[Dataset extract — start]
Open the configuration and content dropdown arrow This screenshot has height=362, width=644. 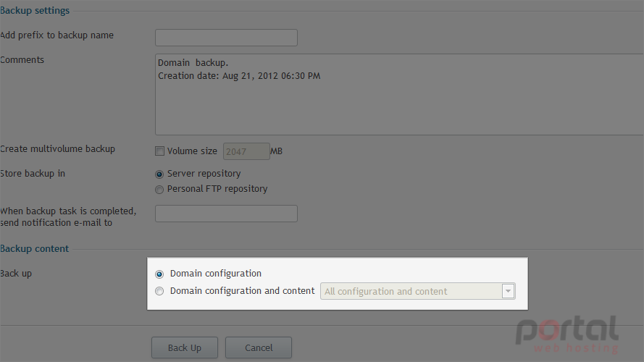508,291
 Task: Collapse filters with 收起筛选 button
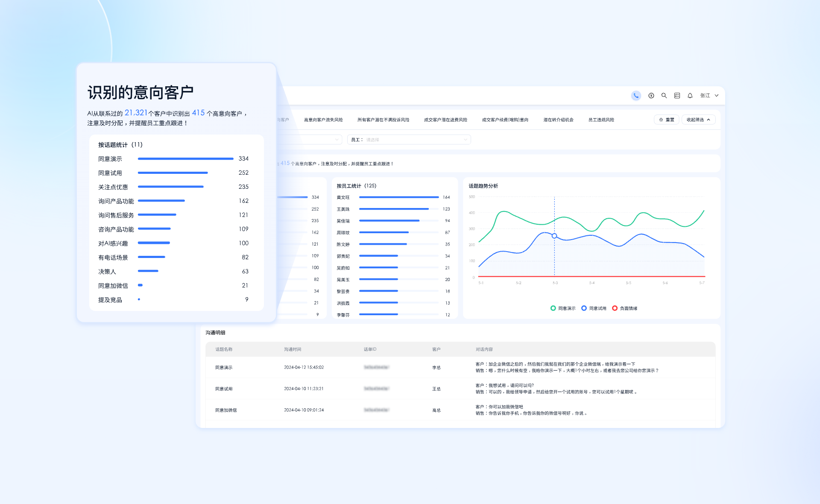(x=698, y=120)
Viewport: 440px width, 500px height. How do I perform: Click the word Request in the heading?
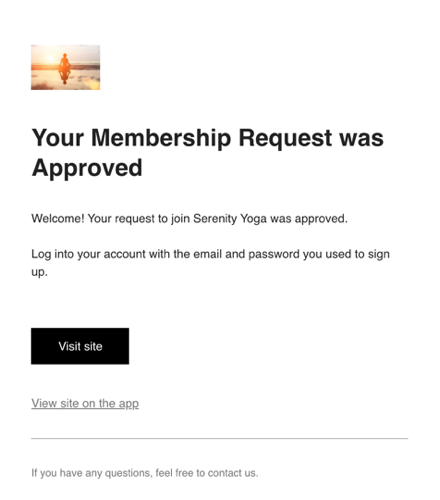coord(285,138)
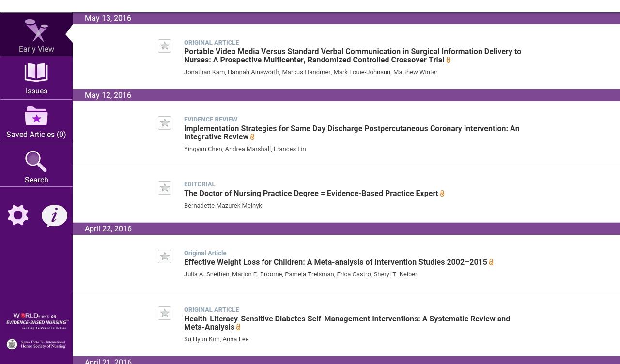
Task: Star the Doctor of Nursing Practice editorial
Action: pos(165,188)
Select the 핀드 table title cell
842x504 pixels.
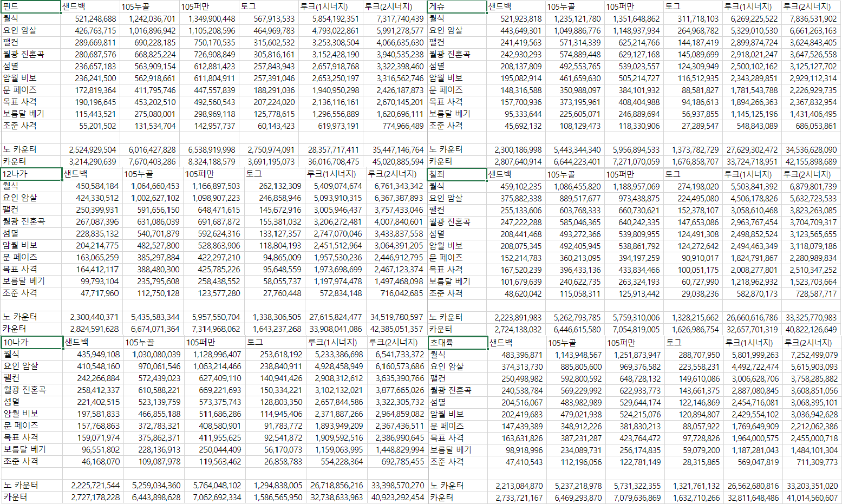[x=30, y=7]

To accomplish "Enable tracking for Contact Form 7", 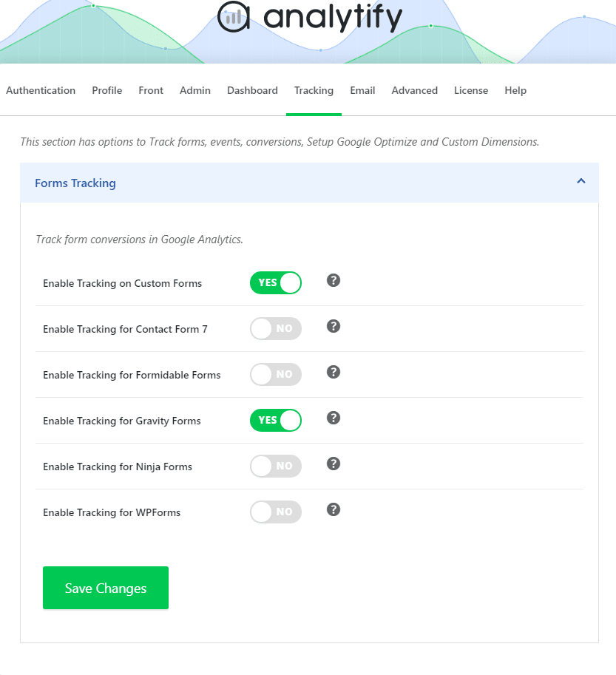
[Dataset extract — finish]
**Directions for this task**
Reproduce the records above exactly, but only from the line containing "Select the 핀드 table title cell" through the last line, both included, and without any pictures.

**Response to this task**
Select the 핀드 table title cell
842x504 pixels.
[x=30, y=7]

To accomplish "Enable tracking for Contact Form 7", 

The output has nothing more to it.